The Consumer Confidence Index (CCI) had a significant drop in March of 5.3 points, which implies the largest contraction of the indicator since the shock caused by the outbreak of the pandemic in March 2020. In this way, with a With a score of 45.8, the index leaves the zone of moderate optimism (more than 50 points) in which it remained for five months and is situated in the zone of moderate pessimism (between 40 and 50 points). Measured in year-on-year terms compared to March of last year, the ICC registers an increase of 0.4 points, while if the annual average is considered, the index is 1.9 points higher. The deterioration in consumer confidence is explained by the drop in the three sub-indices that comprise it. According to the report, “this is consistent with the data from the public opinion survey carried out by Equipos Consultores released on April 13, on the main issue of concern for Uruguayans, where the economic situation is presented as the main problem, then of two years where the pandemic had occupied the first place ”. In particular, it is estimated that one of the issues that may have had the greatest impact on the perception of the surveyed public is inflation, which stood at 9.4% in the moving year ending March.
The government response
The president, Luis Lacalle Pou, assured that the greatest current concern of the coalition government is “that the Uruguayans do not lose purchasing power.” The measures taken, which include both a 3% increase in pensions and pensions and a 2% increase in the salary of public officials, as well as a call for tripartite negotiation so that private companies advance adjustments for inflation in their branch, arose from a series of “juncture” agreements. “As a result of the conflict that is taking place in the world, the war (between Russia and Ukraine), inflationary pressure has been suffered (…), inflation has risen throughout the world,” said Lacalle Pou, who stressed that if well in such a crazy world it is difficult to predict what will happen, with this rise wages would be above the expected annual inflation. Lacalle Pou, who met with the leaders of the parties that make up his government, former president Julio María Sanguinetti for the Colorado Party, senator Guido Manini Ríos for Cabildo Abierto, deputy Daniel Peña for the People’s Party and also minister of Labor, Pablo Mieres, for the Independent Party, said these measures were seen as “the best possible.” “Among the given increases (…) we are above 9%, which in principle in this changing world would be above expected inflation. It seems to us that this tool is the one that ensures us to put more money in the pockets of Uruguayans », he emphasized.
Regarding new deductions to the Value Added Tax (VAT) in food products, the president affirmed that they are not foreseen, although he was right that it will be evaluated to extend the already arranged weeks ago to the strip roast, baked goods and other basic foods. The president evaluated as a positive sign that the recovery from the greatest impact caused by the covid-19 pandemic has been reflected in a recovery of labor sources and “economic growth reflected basically in exports, in industrial production and some other activities”.
He was also consulted about the increase in poverty rates, an aspect on which he acknowledged that there was a situation of “weakness” that affected thousands of citizens but clarified that the government made a “very great assistance” effort aimed especially at the sectors more vulnerable.
The evolution of consumer confidence in other countries in the region also showed sharp falls and the four countries analyzed registered a worse performance compared to February. Despite falling to the zone of moderate pessimism, Uruguay was the best placed country, since Argentina, Brazil and Chile continue to be positioned at the level of reasonable pessimism (less than 40 points). Brazil had the smallest decline (-0.5 points), allowing it to climb to second place in the series after Uruguay. Argentina fell 2.5 points, obtaining the worst score in the last nine months and placing itself in third place in the series. Chile falls for the second consecutive month, decreasing 0.8 points in March, remaining within the reasonable pessimism zone (less than 40 points) and occupying the last place in the series.

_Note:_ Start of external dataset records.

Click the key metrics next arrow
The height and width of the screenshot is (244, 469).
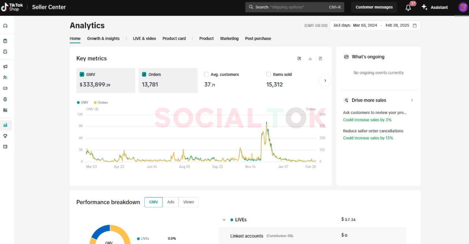coord(325,80)
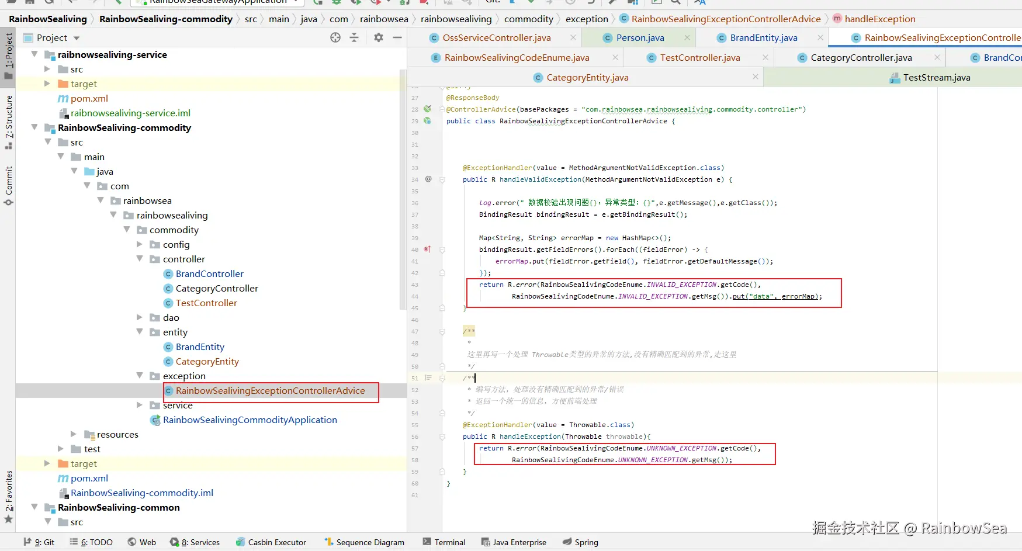
Task: Toggle the Structure side panel
Action: click(9, 121)
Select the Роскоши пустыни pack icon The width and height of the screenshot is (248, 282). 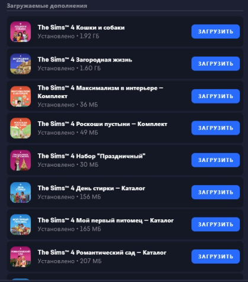(x=21, y=128)
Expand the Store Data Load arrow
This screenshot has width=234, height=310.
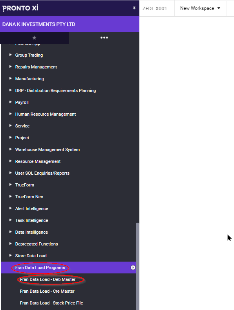pos(11,255)
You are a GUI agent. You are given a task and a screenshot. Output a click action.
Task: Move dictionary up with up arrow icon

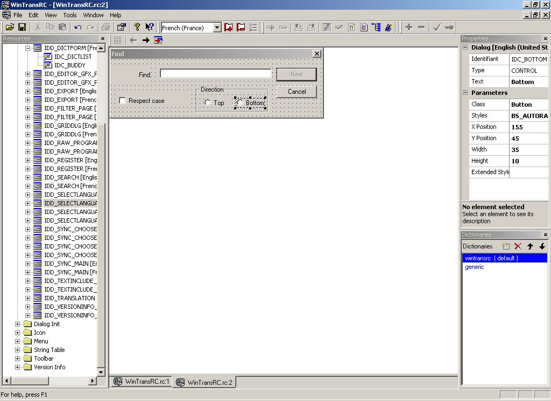pos(530,246)
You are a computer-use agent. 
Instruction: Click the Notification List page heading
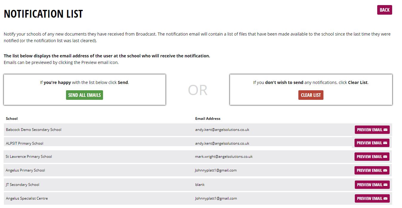(x=43, y=14)
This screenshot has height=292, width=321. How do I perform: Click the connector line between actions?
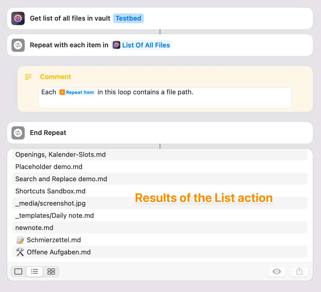pyautogui.click(x=160, y=32)
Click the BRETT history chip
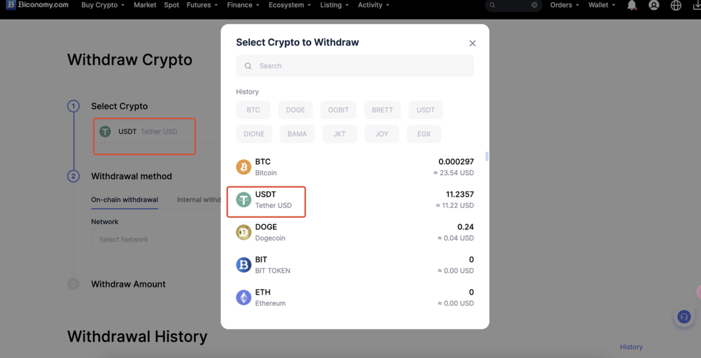This screenshot has height=358, width=701. pyautogui.click(x=382, y=110)
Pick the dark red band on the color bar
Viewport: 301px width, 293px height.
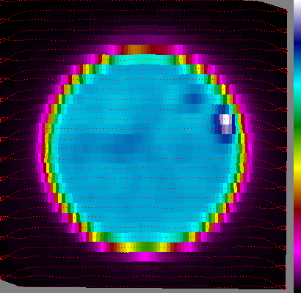tap(297, 215)
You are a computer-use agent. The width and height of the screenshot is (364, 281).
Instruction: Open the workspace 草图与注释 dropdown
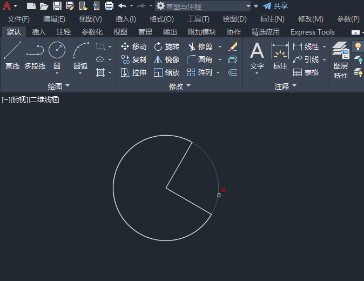[248, 6]
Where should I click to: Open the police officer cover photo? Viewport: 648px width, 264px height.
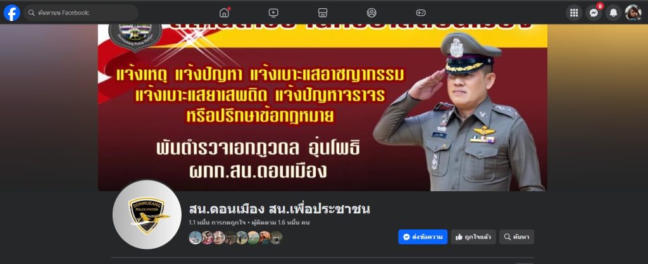(x=322, y=108)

Clearly, the global situation has an impact, the world is convulsed with the war in Europe and the consequences that this entails, obviously Uruguay is not an island, and the impact of consumer prices is noticeable, regardless of this, the government’s response does not seem be the most effective or at least not enough due to the adjustments that were proposed to alleviate this situation that clearly fall short. We will have to wait for the evolution of this situation, but the horizon does not look very encouraging.